EEG analyses were performed using MATLAB (Mathworks, Inc., Natick, MA, USA). We excluded the first 2 min of each stage (Rest, Exercise, and Recovery) from the analysis, since the physiological response may not have achieved steady state in this time. For each 2 min EEG recording (EC and EO in Rest, Exercise, and Recovery), the first 80 s and last 10 s were eliminated to ensure the data were not contaminated by state transitions such as shifting condition (start of the exercise or eye condition) and to get instructions from the experimenter, respectively. According to a previous study19, the 30 s of data from 80 to 110 s of each epoch were processed by a digital band-pass filter (Butterworth; 1.5–30 Hz). Automatic rejection of artifacts such as eye blink was applied with an amplitude criterion (amplitudes outside -100 μv to 100 μv), and the data sequence 100 ms before and after the event was removed. A power spectrum was calculated from the EEG signal using a fast Fourier transformation for each epoch. Power spectrum densities (PSD) in the theta (4–7 Hz), alpha (8–13 Hz), and beta (13–30 Hz) frequency bands were quantified from the average power spectrum in their frequency bands for the occipital (average of O1 and O2), parietal (average of P3 and P4) and frontal sites (average of F3 and F2), respectively. We analyzed the theta and beta frequency bands to ensure whether the interactive effect of exercise and eye closure specifically appears at alpha frequency band.

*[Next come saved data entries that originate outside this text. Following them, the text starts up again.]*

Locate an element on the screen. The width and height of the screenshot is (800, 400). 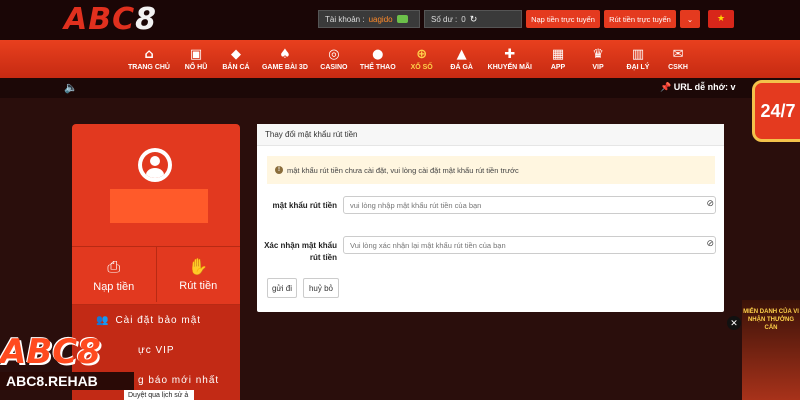
withdraw-label: Rút tiền is located at coordinates (198, 286). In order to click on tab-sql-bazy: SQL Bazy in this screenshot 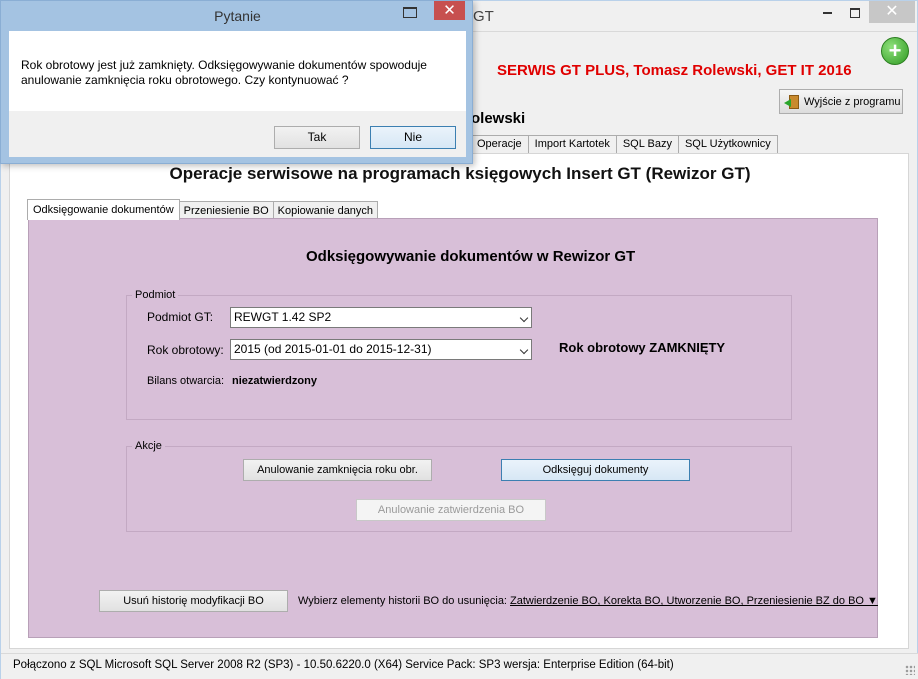, I will do `click(647, 144)`.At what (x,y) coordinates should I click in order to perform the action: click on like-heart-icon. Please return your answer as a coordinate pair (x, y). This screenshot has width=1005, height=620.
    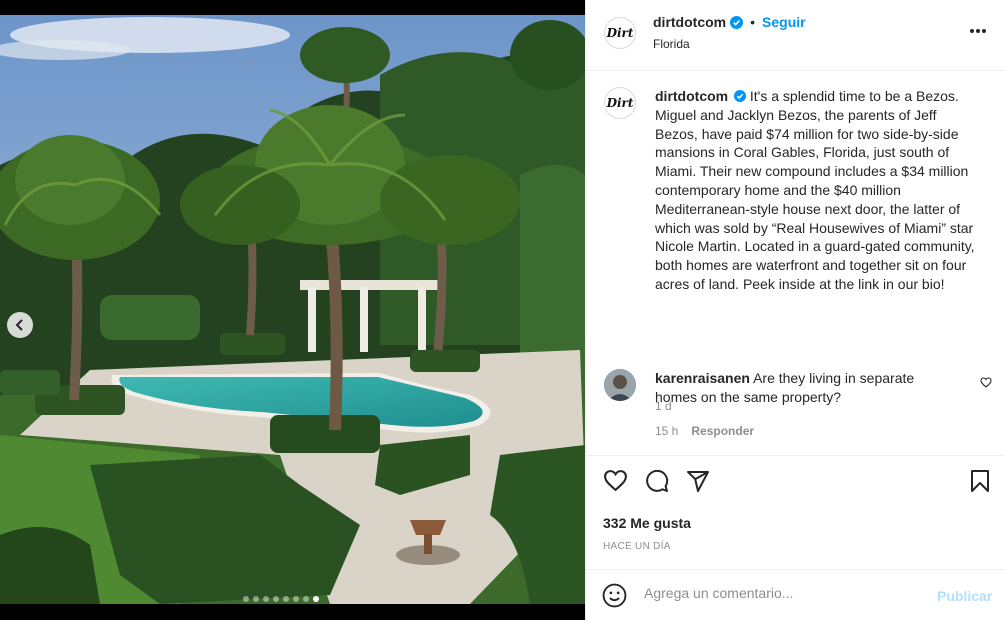
    Looking at the image, I should click on (616, 480).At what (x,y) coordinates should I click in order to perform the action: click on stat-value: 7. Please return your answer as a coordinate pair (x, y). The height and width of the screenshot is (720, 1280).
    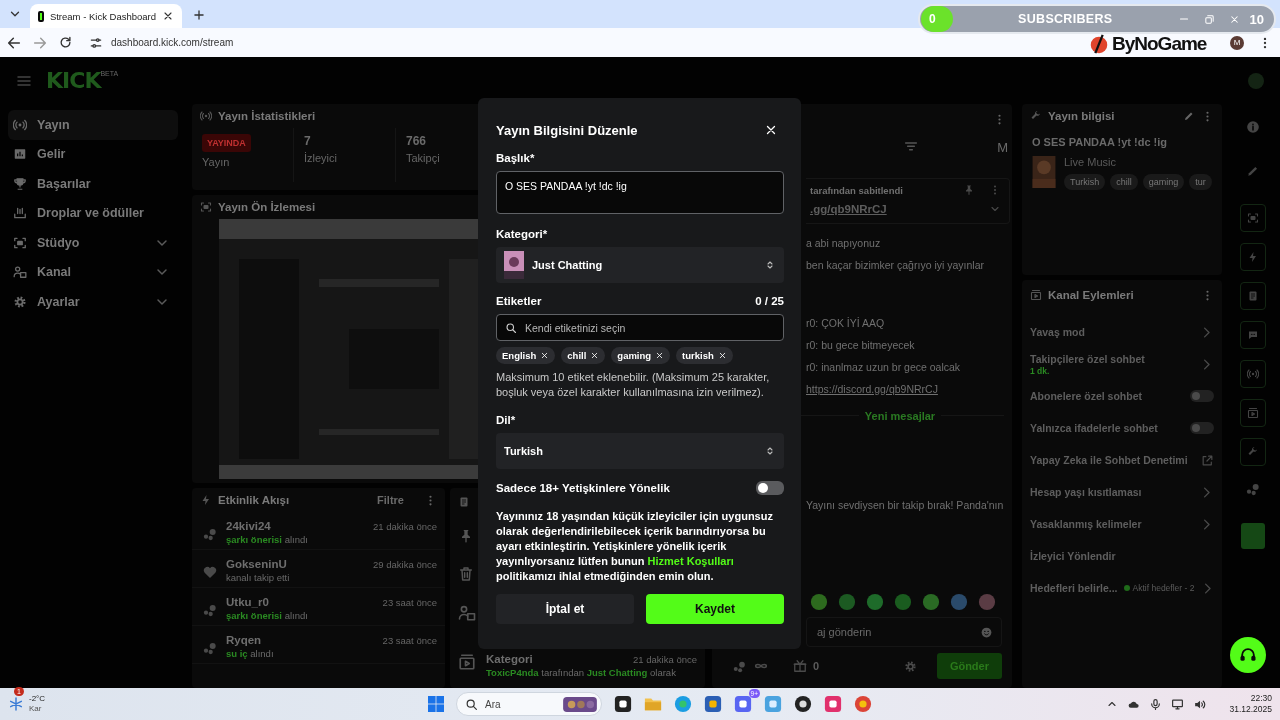
    Looking at the image, I should click on (308, 141).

Data and statistical analysis

The HR was averaged every epoch (EC and EO in Rest, Exercise, and Recovery). The averaged PSD was expressed as a relative change from Rest-EO (as 100%) to reduce inter-individual variability as suggested by previous studies19,35. Rest-EO was used as the baseline for relative evaluation to compare the effects of exercise and eye closure individually and in combination on the same basis, because eye-closed resting state is adopted as baseline may obscure the significant difference on alpha activity1. A two-way repeated-measures ANOVA [Eye condition (EC and EO) × Physical condition (Rest, Exercise, and Recovery)] was performed for HR and each PSD of brain region (occipital, parietal, frontal) or frequency band (theta, alpha, and beta). The degree of freedom was corrected using the Greenhouse–Geisser correction when the assumption of sphericity was violated. Where main or interaction effects were observed, post-hoc test was conducted using a multiple comparison with the Bonferroni correction. We examined whether the effect of exercise and eye closure interact with each other was additive or synergistic by using α-PSD. The additive effect shows sum of each effect of eye closure and exercise. Thus, the additive effect was estimated by the following equation: (Rest EC – Rest EO) + (Exercise EO – Rest EO). On the other hands, if the increase shows over the sum of each effect of eye closure and exercise, it could be regarded as the synergistic effect. Therefore, the synergistic effect was calculated as the following equation: Exercise EC – Rest EO. Then, we determined which the combined effect is additive or synergistic by comparison between the calculation results using paired T-test. All EEG data are expressed as means ± SE. The significance level was set at p < 0.05.